In another place, a wide cross-section of speakers praised the British Gas Corporation and its concern for the interests of consumers. We are concerned with the British Gas Corporation of the future. During the past few days we have heard how board members in the Health Service are removed when their views do not accord with those of the Government. That could happen with the British Gas Corporation. Even though it has been praised for its interest in consumer affairs, that may not be so for all time.
Amendment No. 18 deals only with safety. We suggest the addition of service and supply, as in the original amendment in another place. If the Minister does the same as was done in another place, he will claim that the words "service and supply" are too vague, but they are often used without definition in the Gas Act 1972. Already, the Minister is operating, apparently happily, on those vague words. It is only because of their inclusion in the 1972 Act that we put them in the amendment.
The Government may not understand, but consumers do. Throughout the country the safety arrangements apply on a 24 hours a day basis. As I found out for myself not long ago, there is swift action.
On the supply side, we have heard about the problems of a little village in Leicestershire which has no gas. Apparently before the general election a private supply of gas is to be rushed up the M1. My heart bleeds for the people in that village. It bleeds for them even more, because they will not get the supply.

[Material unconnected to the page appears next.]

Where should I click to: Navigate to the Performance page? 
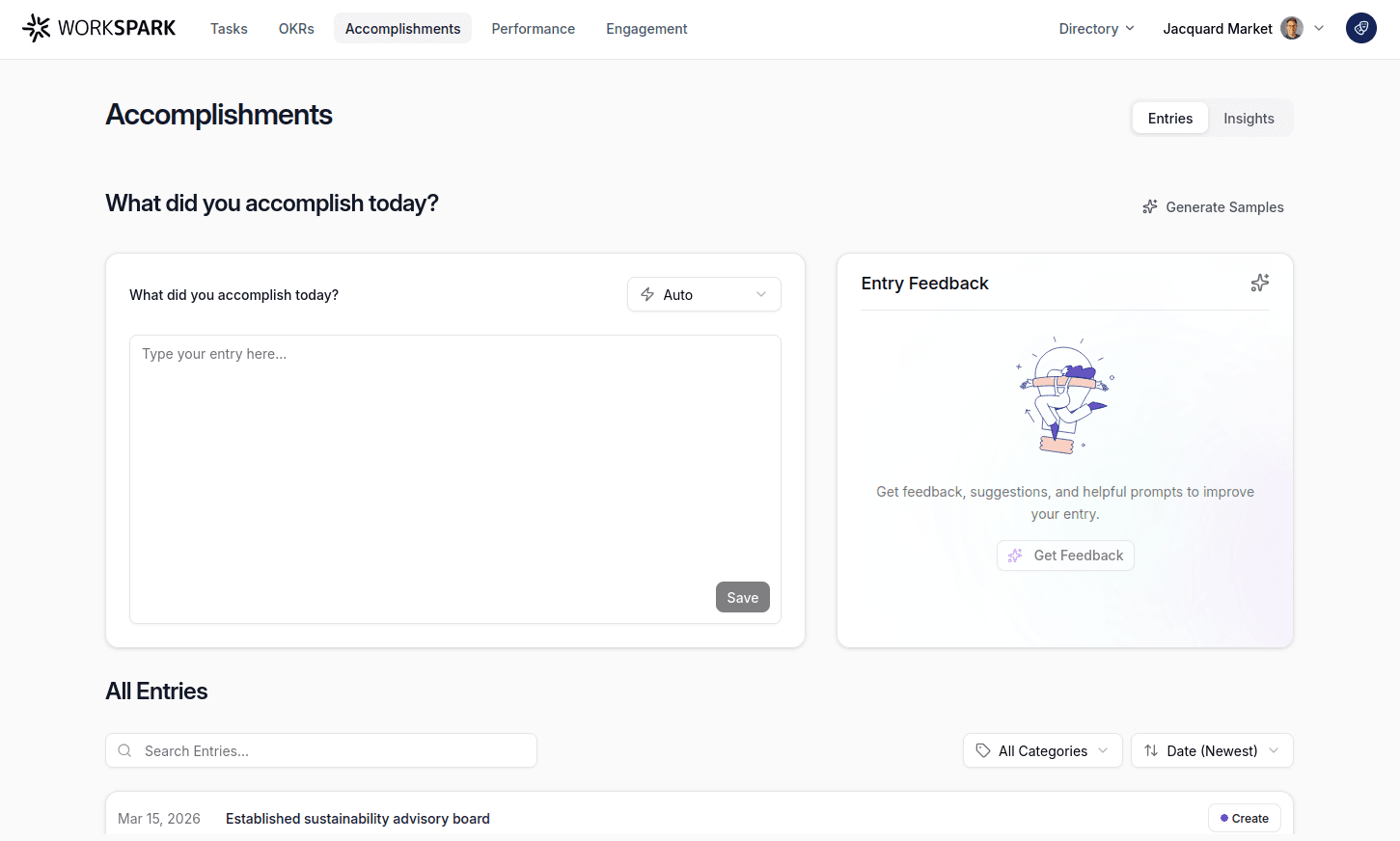(533, 29)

In general, the supply side is satisfactory. The Government could easily accept the amendment. The wording is impeccable. It has been taken from the 1972 Act. One day we will amend the Government's privatisation measures. The Government went half way in another place. They could show sweetness and reasonableness by accepting the amendment, which would be a change.
§ Mr. Skeet
May I have your guidance, Mr. Deputy Speaker? Are we dealing with amendment No. 18, plus the amendment which has been moved by the right hon. Gentleman? It would be convenient to deal with both together. Or is my right hon. Friend the Secretary of State going to move Lords amendment No. 18?
§ Mr. Lawson
On a point of order, Mr. Deputy Speaker. I believe it is customary, after the amendment to the amendment has been moved, for the amendment to be moved.
§ Mr. Deputy Speaker (Mr. Paul Dean)
The amendment to the amendment has to be disposed of in due course, but it is for the convenience of the House that we discuss the two together.
§ Mr. Deputy Speaker
The procedure may be a little confusing. The right hon. Member for Leeds, South (Mr. Rees) has moved the amendment to the Lords amendment. That has to be decided first. I am saying that the House can discuss at the same time the amendment to the amendment and the Lords amendment.
§ Mr. Skeet
And the amendment to the amendment. I came to the conclusion that safety is paramount in everyone's mind. When I examined the Bill, I noticed that safety was dealt with not merely in the subsection which is to he inserted in clause 11, but in clause 14. The wording of the Lords amendment is roughly on the same lines as clause 14. It seems that we are putting too much stress on this matter. In the case of disposals, we have the amendment before us, and in the case of safety regulations to protect the public against explosions, and so on, we have clause 14. We have standards that come under clause 13 being authoritatively established.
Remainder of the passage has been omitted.